Jonathan M Davis <[email protected]> wrote:
> On Friday, March 02, 2012 09:53:19 kennytm wrote:
>> You can just chain with
>> 
>>     return doSomething(findSplit(haystack, needle)[0]);
>> 
>> if you just need the return value. Compare with 'out':
>> 
>>     R4 ignored;
>>     R5 ignored2;
>>     return doSomething(findSplit(haystack, needle, ignored, ignored2));
>> 
>> How do you chain with _partial_ amount of return values with 'out'?
> 
> If the function uses out, then you can chain the return value without losing 
> the values which were assigned to the out arguments, but if you have a tuple, 
> and you select one of the elements in the tuple to chain, you lose the 
> others. 
> The only way to get _all_ of the values in the tuple is to assign the tuple 
> to 
> a variable, in which case, you can't chain at all.
> 
> - Jonathan M Davis

I see what you mean. However, this is useful only when you know one of the
return value is special, and make the rest 'out' parameters, e.g.
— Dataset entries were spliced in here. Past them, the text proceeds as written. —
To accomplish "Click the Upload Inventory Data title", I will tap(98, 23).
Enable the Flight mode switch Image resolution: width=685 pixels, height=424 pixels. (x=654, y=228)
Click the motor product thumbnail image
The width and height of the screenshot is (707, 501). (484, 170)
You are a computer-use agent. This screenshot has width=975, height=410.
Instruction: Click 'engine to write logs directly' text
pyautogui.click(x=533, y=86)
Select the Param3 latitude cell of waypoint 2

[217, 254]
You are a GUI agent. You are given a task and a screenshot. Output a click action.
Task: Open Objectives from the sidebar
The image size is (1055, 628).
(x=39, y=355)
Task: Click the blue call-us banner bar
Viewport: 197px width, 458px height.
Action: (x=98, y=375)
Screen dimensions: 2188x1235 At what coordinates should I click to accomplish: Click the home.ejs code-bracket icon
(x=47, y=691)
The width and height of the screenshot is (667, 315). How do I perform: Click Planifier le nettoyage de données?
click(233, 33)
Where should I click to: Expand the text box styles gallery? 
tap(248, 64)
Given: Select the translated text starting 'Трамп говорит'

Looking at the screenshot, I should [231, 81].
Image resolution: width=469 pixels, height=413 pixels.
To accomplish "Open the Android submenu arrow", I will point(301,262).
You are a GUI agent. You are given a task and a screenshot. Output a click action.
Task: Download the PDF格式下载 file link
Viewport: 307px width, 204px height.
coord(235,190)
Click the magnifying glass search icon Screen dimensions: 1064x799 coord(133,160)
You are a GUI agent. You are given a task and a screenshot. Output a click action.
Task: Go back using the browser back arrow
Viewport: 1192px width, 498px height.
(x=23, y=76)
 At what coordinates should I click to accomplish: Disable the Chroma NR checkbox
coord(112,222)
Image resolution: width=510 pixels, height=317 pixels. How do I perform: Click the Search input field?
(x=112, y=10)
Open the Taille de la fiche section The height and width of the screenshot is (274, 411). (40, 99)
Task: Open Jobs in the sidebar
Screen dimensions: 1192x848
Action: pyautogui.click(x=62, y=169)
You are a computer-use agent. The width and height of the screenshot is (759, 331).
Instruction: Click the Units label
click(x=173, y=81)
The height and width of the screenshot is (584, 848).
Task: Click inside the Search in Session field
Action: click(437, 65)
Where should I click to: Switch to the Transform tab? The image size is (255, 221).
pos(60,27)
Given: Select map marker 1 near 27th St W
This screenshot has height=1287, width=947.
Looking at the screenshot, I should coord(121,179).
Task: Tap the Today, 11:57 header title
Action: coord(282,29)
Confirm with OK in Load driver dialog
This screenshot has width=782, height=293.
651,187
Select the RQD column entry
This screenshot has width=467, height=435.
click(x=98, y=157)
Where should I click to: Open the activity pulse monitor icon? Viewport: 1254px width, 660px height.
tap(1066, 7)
    File openFile(string fn, string mode, out ErrorCode errCode);

because the API designer know people seldom focus on the 'errCode'. But if
not all return values are considered unimportant (such as findSplit and
remquo), randomly making some of them as the 'out' parameter just make the
normal use cases more messy.

Besides, you can't use type inference with 'out' parameters. You don't
actually know the types R4 and R5 in my findSplit2 example.